Jane E. Visvader, PhD
Professor, Joint Division Head, Cancer Biology and Stem Cells, Walter & Eliza Hall Institute of Medical Research, Parkville, Victoria, Australia
Scientific Areas of Expertise: Breast Cancer, Cancer Cells of Origin, Genomics, Stem Cell Biology
For eminent contributions to the fields of breast cancer research and breast stem cell biology, including the seminal discovery of breast stem cells that give rise to normal breast tissue and the identification of specific breast cell populations that exhibit a predisposition to cancer in women harboring BRCA1 gene mutations.

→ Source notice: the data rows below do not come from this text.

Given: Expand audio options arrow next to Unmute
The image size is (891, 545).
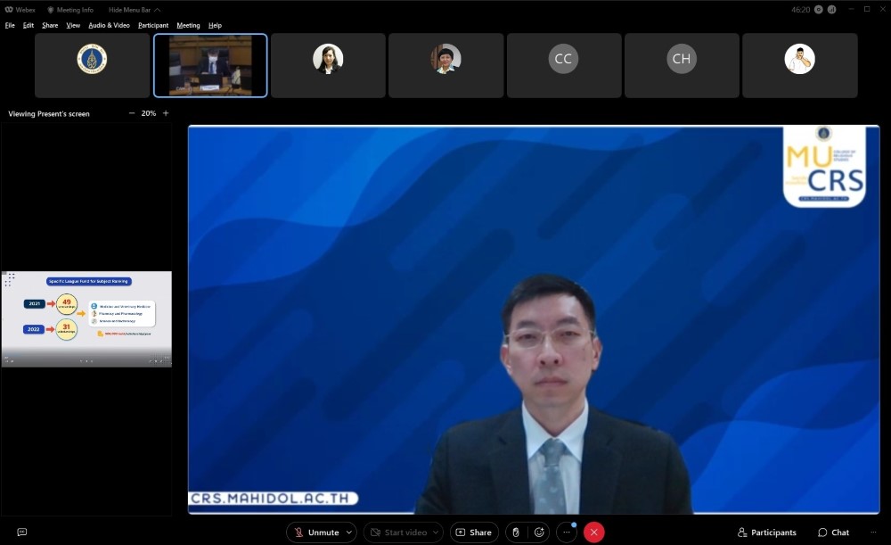Looking at the screenshot, I should click(x=348, y=533).
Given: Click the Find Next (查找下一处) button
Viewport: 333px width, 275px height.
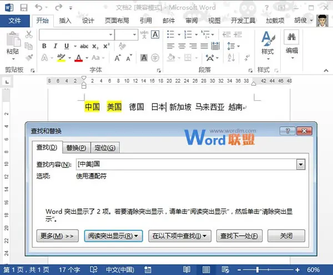Looking at the screenshot, I should 239,236.
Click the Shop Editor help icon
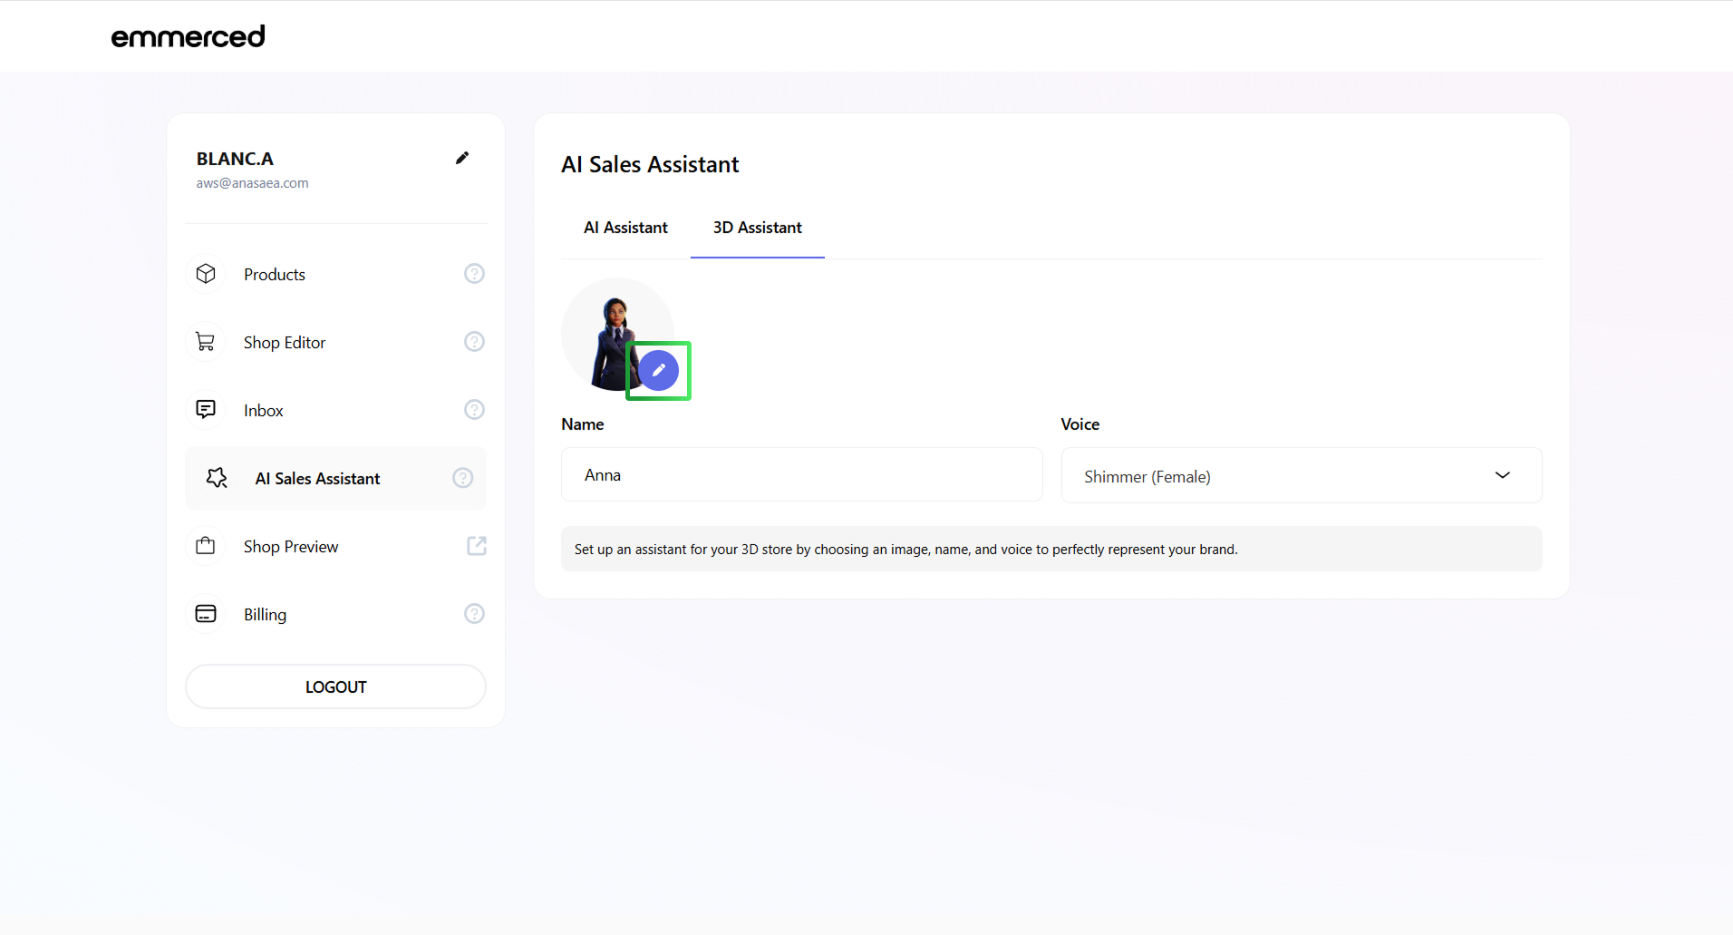This screenshot has height=935, width=1733. coord(474,342)
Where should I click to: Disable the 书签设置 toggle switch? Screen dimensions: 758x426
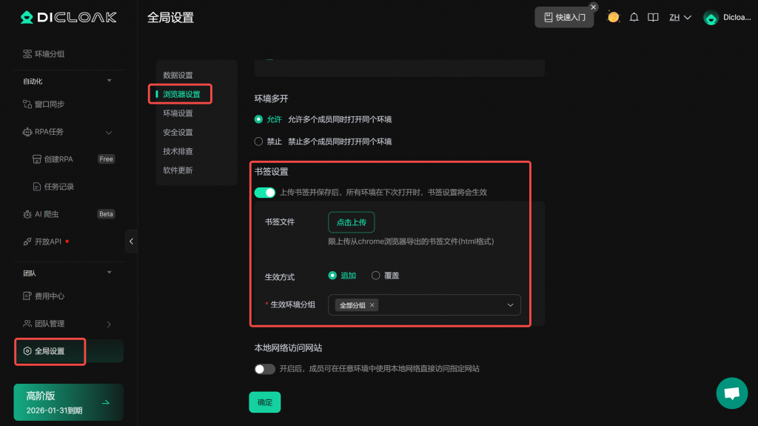pyautogui.click(x=264, y=193)
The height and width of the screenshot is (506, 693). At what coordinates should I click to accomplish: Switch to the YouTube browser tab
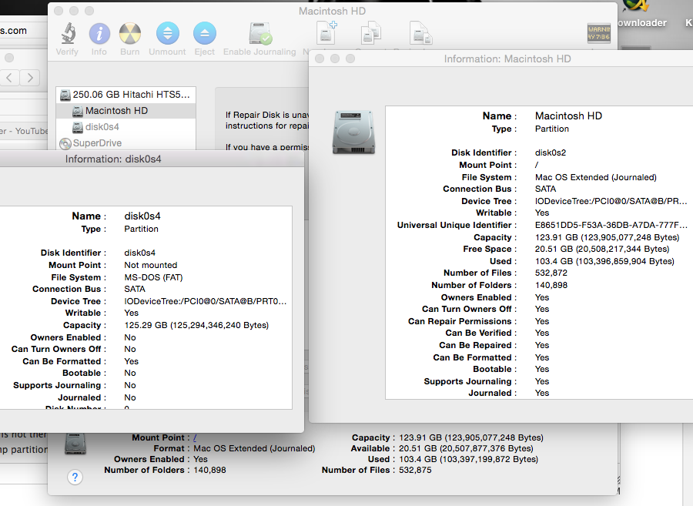[x=23, y=131]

Fellows of the AACR Academy serve as a global brain trust of top contributors to cancer science and medicine. They help advance the mission of the AACR to prevent and cure all cancers through research, education, communication, collaboration, science policy and advocacy, and funding for cancer research.
Fellows of the AACR Academy are also charged with participating in special meetings to discuss how to accelerate advances in cancer research; mentoring the next generation of cancer scientists working in all research settings; assisting the AACR in educating the public about cancer, the importance of the AACR, and the value of cancer research to public health and the conquest of cancer.